The model is robust against accents, background noise, and technical jargon, but accuracy may degrade for lower-resource or underrepresented languages, as well as for distinctive dialects and speaker demographics. Repetition in generated text can occur, especially in languages with less training data, though this effect can be partially mitigated by decoding strategies.
Applications
Whisper’s core function is automatic speech recognition, transcribing spoken audio to text. It also enables bidirectional speech translation, primarily into English, and can detect the language of spoken audio without explicit user input. The model lends itself to batch and long-form transcription tasks by leveraging chunking techniques in the Transformers ASR pipeline, supporting use cases such as captioning, archiving, and language accessibility tools. Researchers utilize Whisper to investigate the robustness, generalization, and limitations of contemporary speech models, as it provides a single model for tasks traditionally requiring specialized components.
mlk.flac
An example audio sample used to demonstrate Whisper's automatic speech recognition pipeline. [Source]
Potential extensions under fine-tuning include voice activity detection, speaker classification, and speaker diarization, though these applications have not been robustly validated in the base model.
Model Variants and Usage
Whisper is available in several pre-trained model sizes and variants, ranging from compact ‘tiny’ and ‘base’ models to ‘large’ and ‘large-v2’ configurations. Multilingual models support a wide array of languages, while .en-suffix models are tailored for English-only tasks. For high-accuracy English recognition, the .en models are recommended, especially in the smaller size ranges. Task and language behavior can be steered by setting decoder prompt IDs during inference, enabling forced or automatic language and task selection.

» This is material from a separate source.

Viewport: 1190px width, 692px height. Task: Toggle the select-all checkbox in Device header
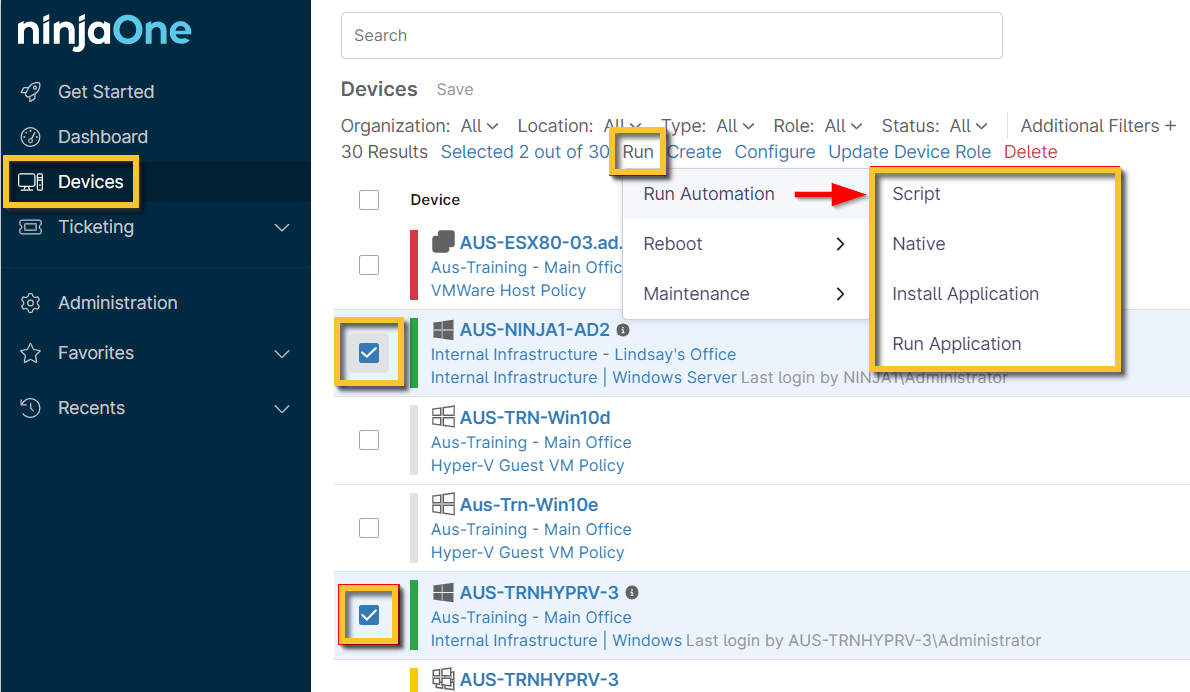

For audio exceeding the model’s default 30-second input window, chunking and batched inference techniques allow scalable long-form transcription with optional timestamp predictions. Fine-tuning guides are available for customizing performance on specific languages or domains, often requiring only small amounts of new labeled data.
Limitations and Ethical Considerations
Whisper exhibits certain known limitations, including occasional hallucination—predicting content not present in the audio—particularly due to its joint language modeling and speech transcription approach. Accuracy may vary widely between languages and is lower for those with sparse training data. The model can be sensitive to speaker accent, regional dialects, and may generate repetitive segments under certain conditions. Furthermore, Whisper is not designed for out-of-the-box real-time applications, but can serve as a building block in near-real-time systems.
Use in classification tasks such as speaker identification has not been rigorously tested and may require additional fine-tuning. Ethical issues have been raised surrounding the dual-use potential of ASR systems, particularly in surveillance scenarios, and users are cautioned against deploying Whisper for recordings without consent or for inferring subjective or demographic attributes.
Licensing
Whisper’s source code and pretrained model weights are distributed under the MIT License, promoting research, modification, and deployment with few restrictions.